Marketing Shouldn’t Be a Dirty Word in Silicon Valley - vmaini
https://medium.com/@v_maini/marketing-shouldn-t-be-a-dirty-word-in-silicon-valley-81aba98c5066

======
shostack
>"Yet trying to recruit from agencies remains disappointingly difficult given
the caliber of talent and training overall."

Source?

I'm an ex-agency guy on my second client-side stint. Having spent a
significant portion of my career agency-side, I can say that agencies tend to
be low-margin, serviced-based businesses, and that tends to suck for their
employees. This is because the easiest lever to pull to improve the bottom
line is assigning more work to the same number of people (or fewer).

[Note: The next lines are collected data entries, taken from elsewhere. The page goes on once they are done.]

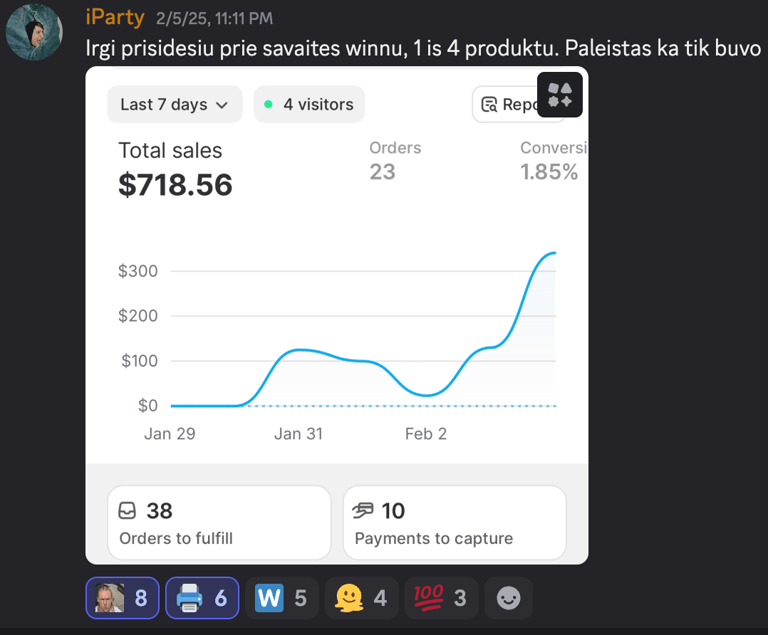Toggle the blue W reaction
Image resolution: width=768 pixels, height=635 pixels.
280,598
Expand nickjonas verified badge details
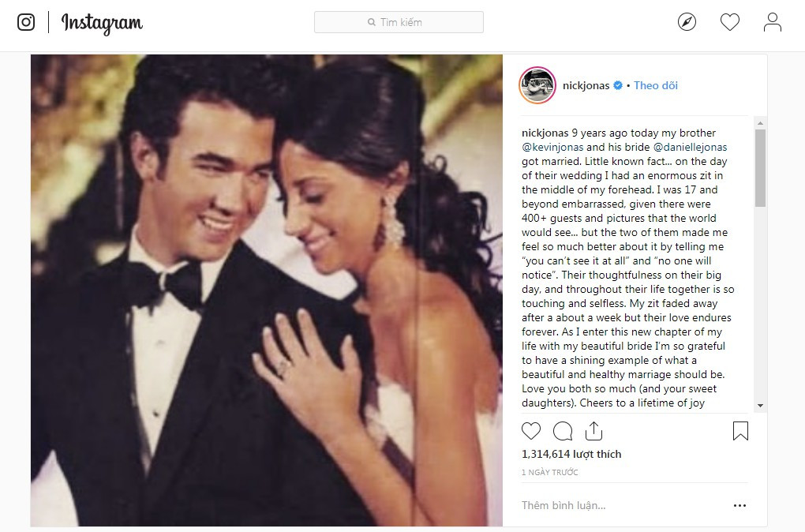Screen dimensions: 805x532 616,84
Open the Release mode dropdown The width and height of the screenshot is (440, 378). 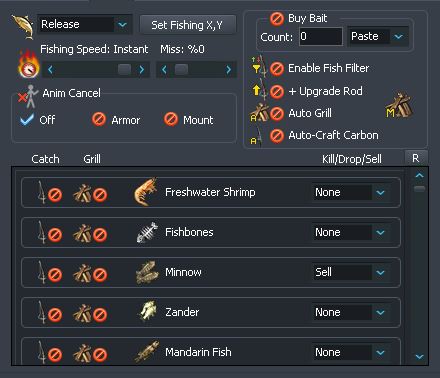click(122, 25)
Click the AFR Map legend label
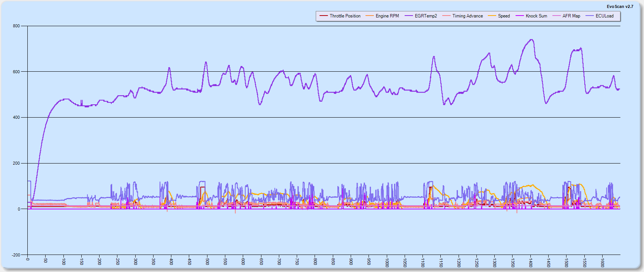This screenshot has height=272, width=644. (x=571, y=16)
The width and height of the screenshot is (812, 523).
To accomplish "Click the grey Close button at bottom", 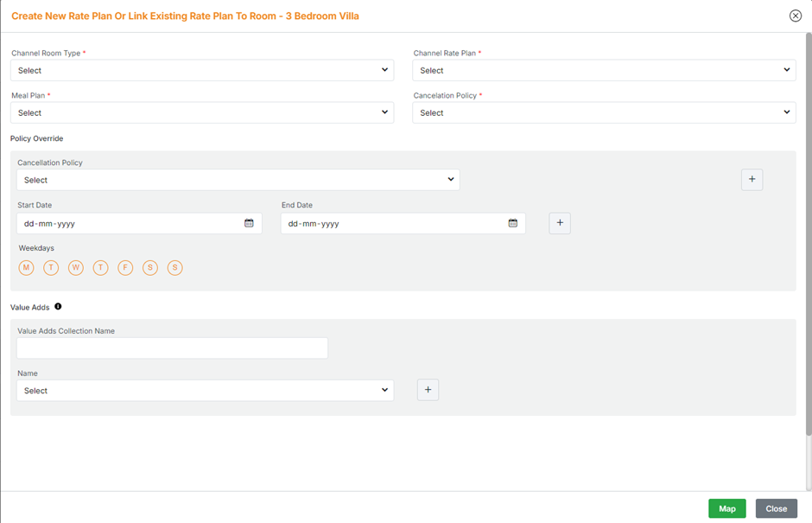I will (x=776, y=508).
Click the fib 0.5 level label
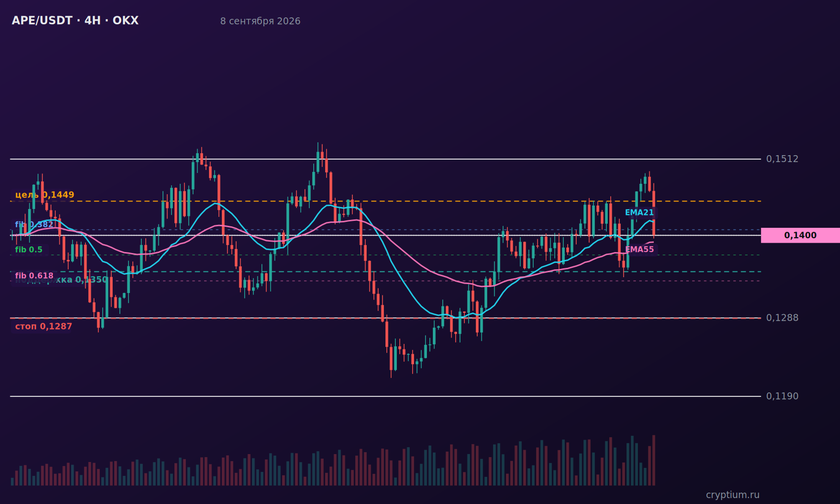This screenshot has width=840, height=504. coord(29,250)
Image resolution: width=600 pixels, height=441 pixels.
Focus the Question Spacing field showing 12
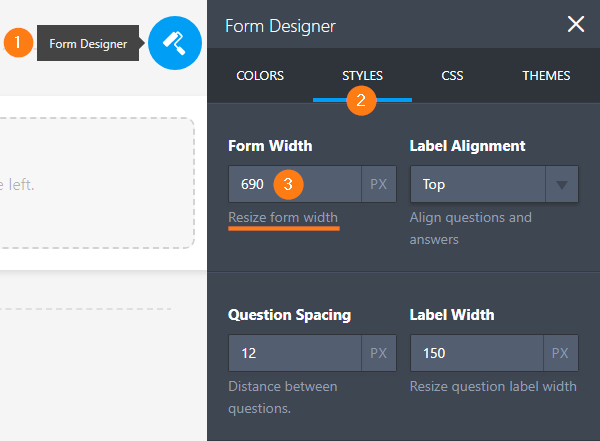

I learned a massive amount in the agency environment due to my bird's eye view
of the industry and best practices across numerous best in class clients. But
I can confidently say that being client-side is almost always a better
work/life balance, and typically better pay as well. Doubly so if you are at a
high-margin, product-based company.

As such, the sales pitch to recruit agency talent is typically quite easy if
you are actually offering a competitive salary and have healthy work/life
balance at your company. Hell, simply mentioning "competitive salary" and
"healthy work/life balance" in the same sentence may be enough to get them
salivating.

But overall, I would agree that marketing as a profession tends to get a bad
rap out here. There are good marketers and bad, just as in any profession.
Unfortunately, given that the barrier to entry into the field is significantly
lower than some other professions, it is not uncommon for folks to have
encountered really bad marketers.

In my mind, a solid modern-day marketer needs to:

\- Be able to model things in Excel in their sleep

\- Have strong working knowledge (if not deep technical knowledge) of how data
flows between various platforms, the strengths, weaknesses, and limitations of
said data, and when to trust your instincts over the data

\- Have some technical knowledge or at the very least be able to have an
intelligent conversation with the engineers and PMs who are typically
responsible for implementing what marketing is asking for

Those are a starting point in my mind. Some might argue there are strong
marketers out there who lack these skills. I would argue they may be strong in
some areas, but their skills are not current or fully fleshed out.